En todos los bares “imitación Munich” un pintor humorista y genial ha pintado unas escenas de burgos tiroleses o suizos. En todas estas escenas aparecen ciudades con tejados y torres y vigas, con calles torcidas, con faroles cuyos pedestales se retuercen como una culebra, y abrazados a ellos, fantásticos tudescos con medias verdes de turistas y un sombrerito jovial con la indispensable pluma. Estos borrachos simpáticos, de cuyos bolsillos escapan golletes de botellas, miran con mirada lacrimosa a una señora obesa, apoyada en la ventana, cubierta de un extraordinario camisón, con cofia blanca, y que enarbola un tremendo garrote desde la altura.

La obesa señora de la ventana de las tres de la madrugada tiene el semblante de un carnicero, mientras que su cónyuge, con las piernas de alambre retorcido en torno del farol, trata de dulcificar a la poco amable “frau”. Pero la “frau” es inexorable como un beduino. Le dará una paliza a su marido.

La ventana triste de las tres de la madrugada es la ventana del pobre, la ventana de esos conventillos de tres pisos, y que, de pronto, al iluminarse bruscamente, lanza su resplandor en la noche como un quejido de angustia, un llamado de socorro. Sin saber por qué, se adivina, tras el súbito encendimiento, a un hombre que salta de la cama despavorido, a una madre que se inclina atormentada de sueño sobre una cuna; se adivina ese inesperado dolor de muelas que ha estallado en medio del sueño y que trastornará a un pobre diablo hasta el amanecer tras las cortinas raídas de tanto usadas.
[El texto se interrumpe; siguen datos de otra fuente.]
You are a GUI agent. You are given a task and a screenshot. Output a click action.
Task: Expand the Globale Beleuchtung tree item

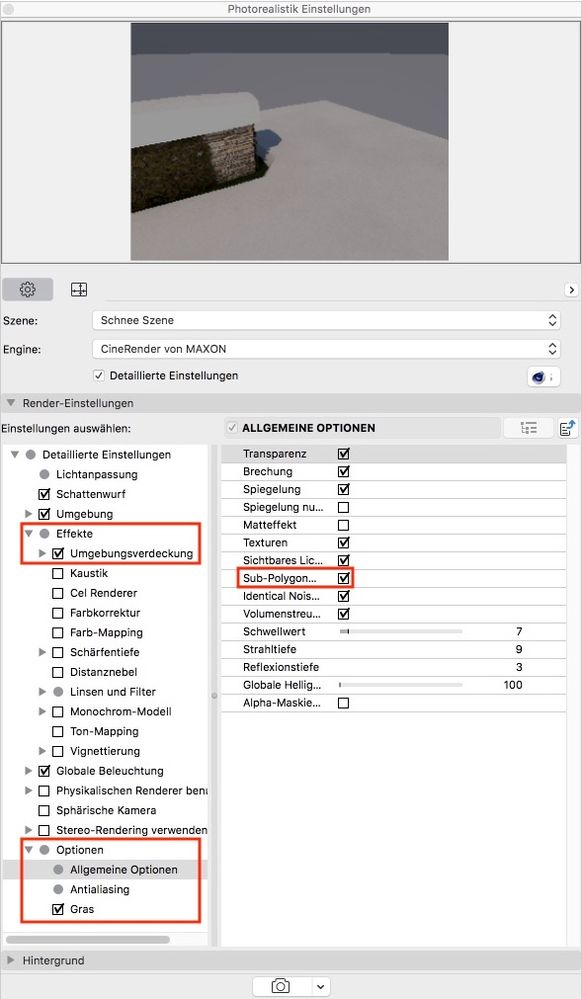coord(28,771)
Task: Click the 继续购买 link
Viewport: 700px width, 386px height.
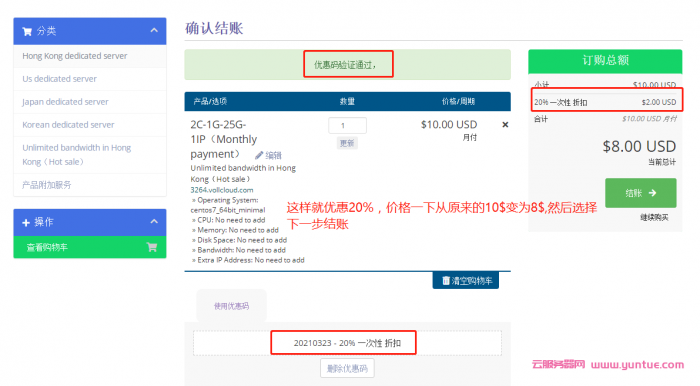Action: [654, 218]
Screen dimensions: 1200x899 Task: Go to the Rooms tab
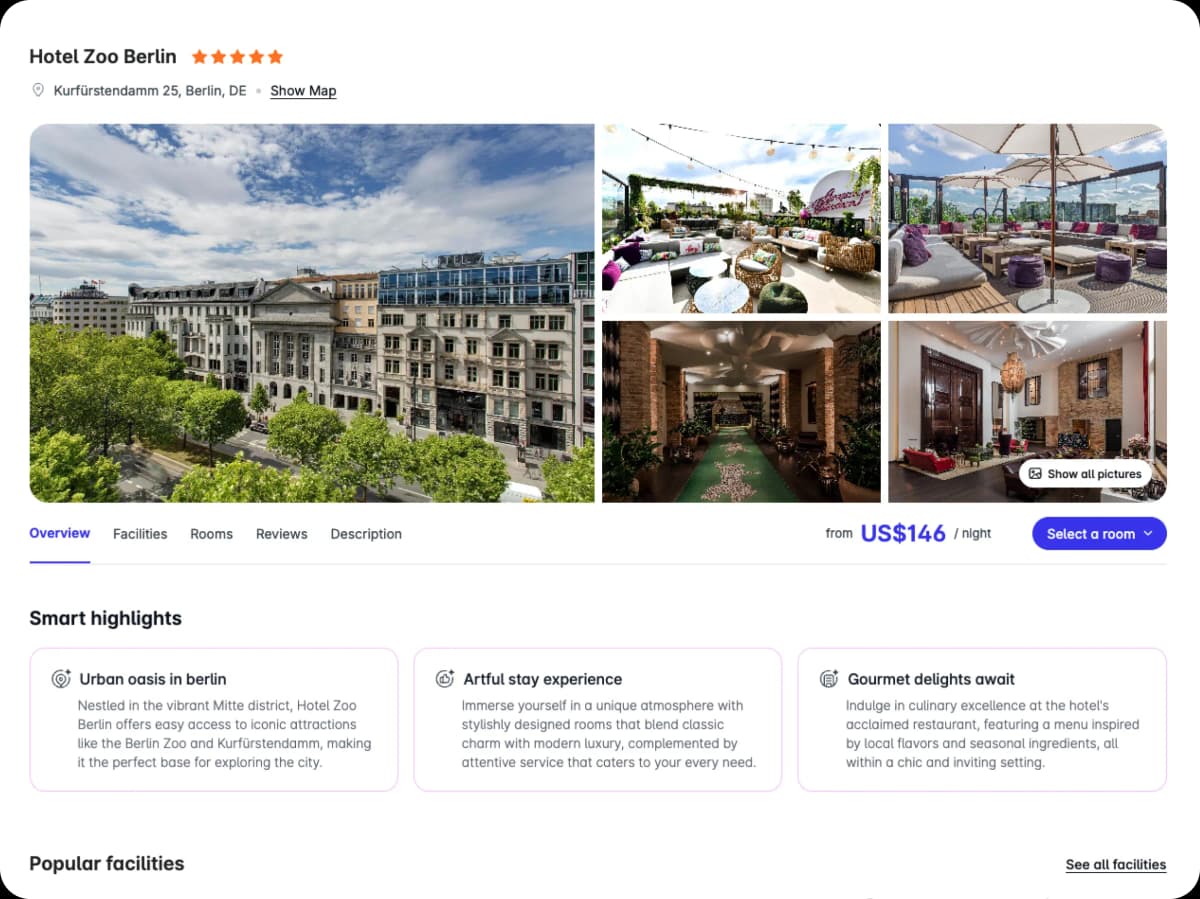click(x=211, y=534)
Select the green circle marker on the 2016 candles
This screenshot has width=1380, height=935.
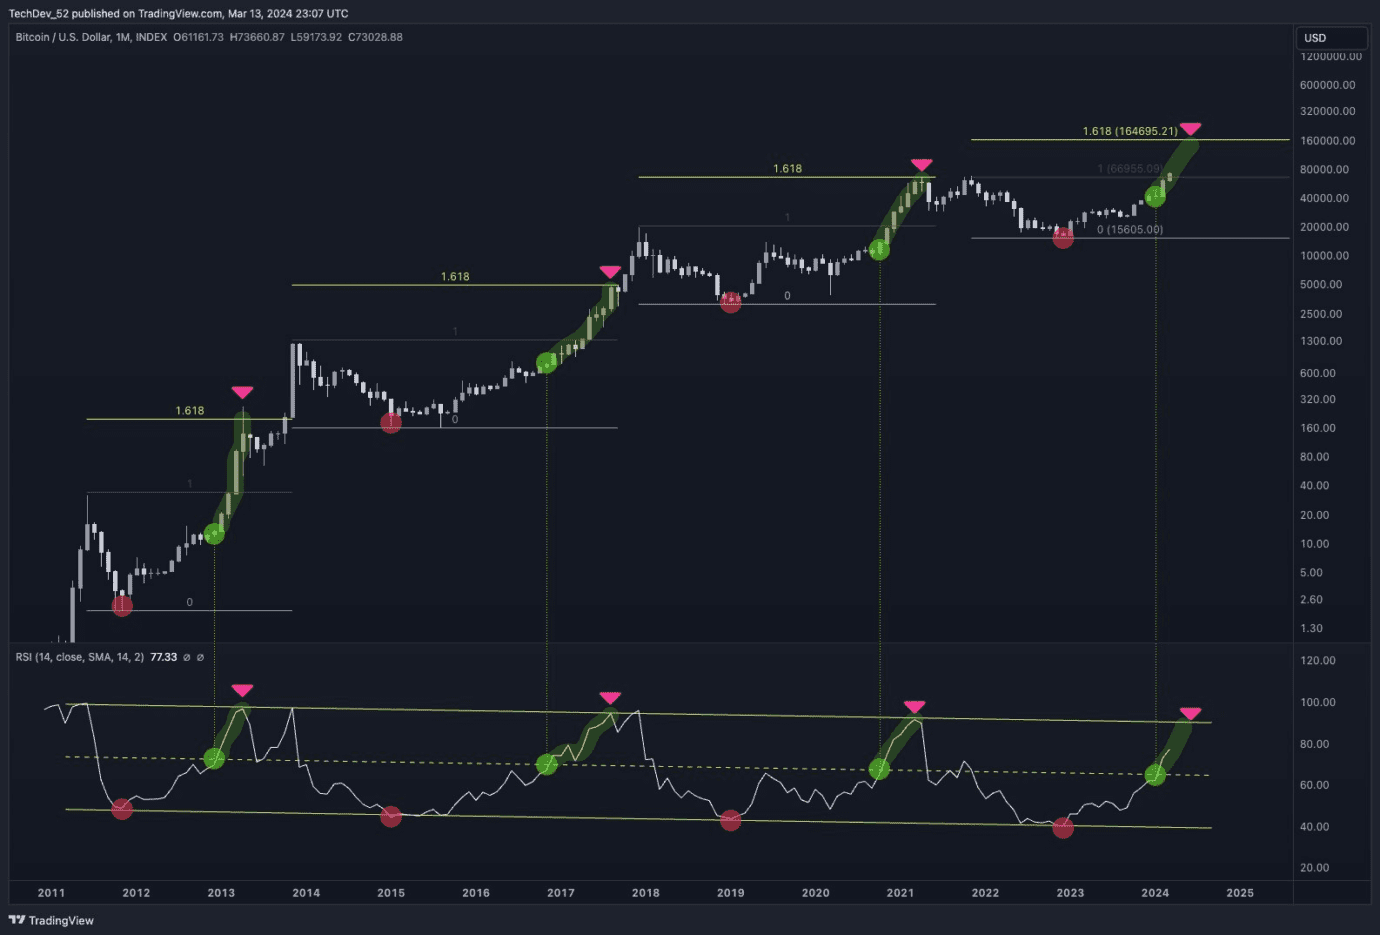pos(546,363)
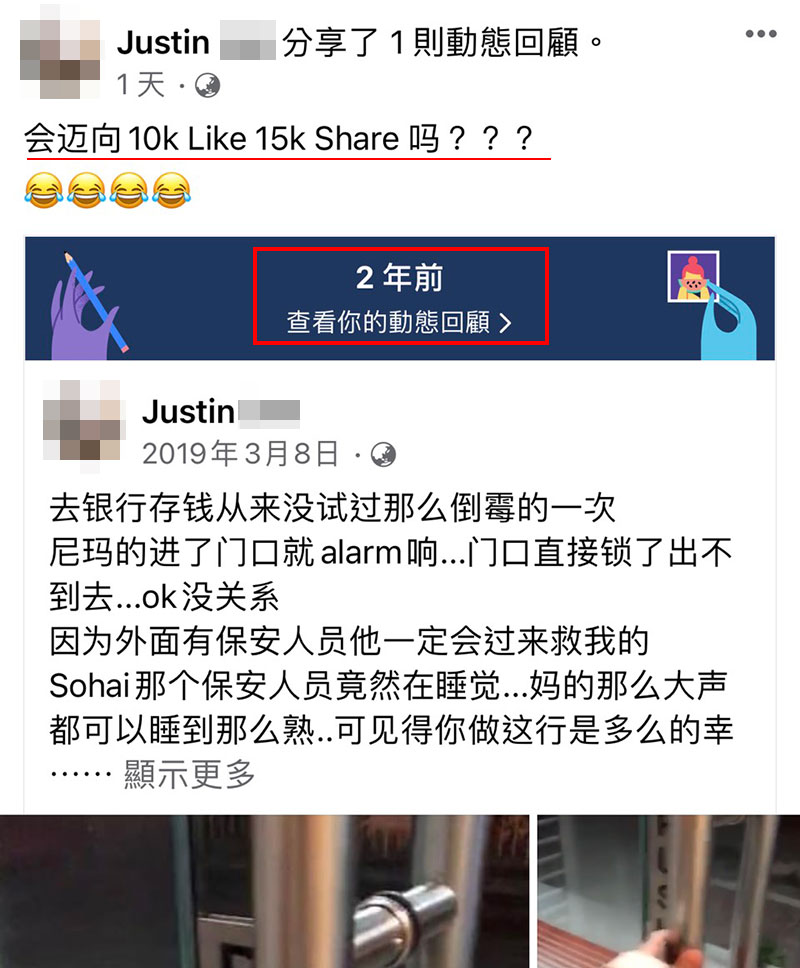The height and width of the screenshot is (968, 800).
Task: Click the globe privacy icon beside 1天
Action: (x=207, y=86)
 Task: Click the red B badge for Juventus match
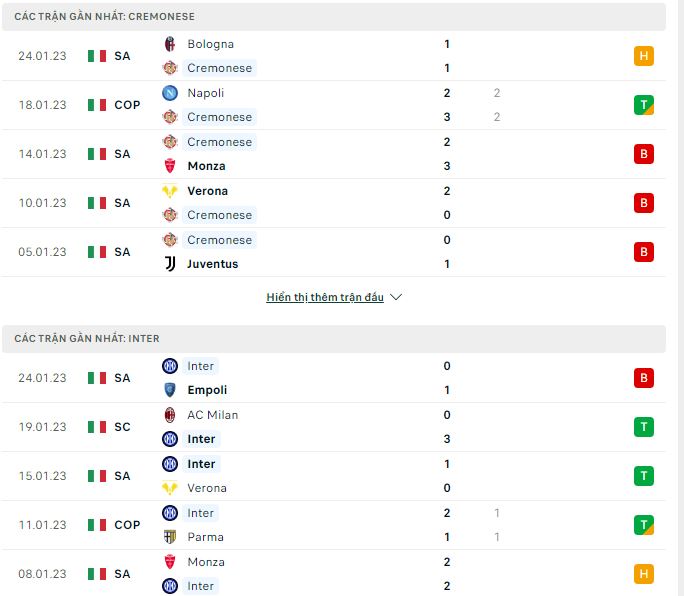pos(643,252)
Ventana iluminada de las tres de la madrugada. Si se pudiera escribir todo lo que se oculta tras de tus vidrios biselados o rotos, se escribiría el más angustioso poema que conoce la humanidad. Inventores, rateros, poetas, jugadores, moribundos, triunfadores que no pueden dormir de alegría. Cada ventana iluminada en la noche crecida es una historia que aún no se ha escrito.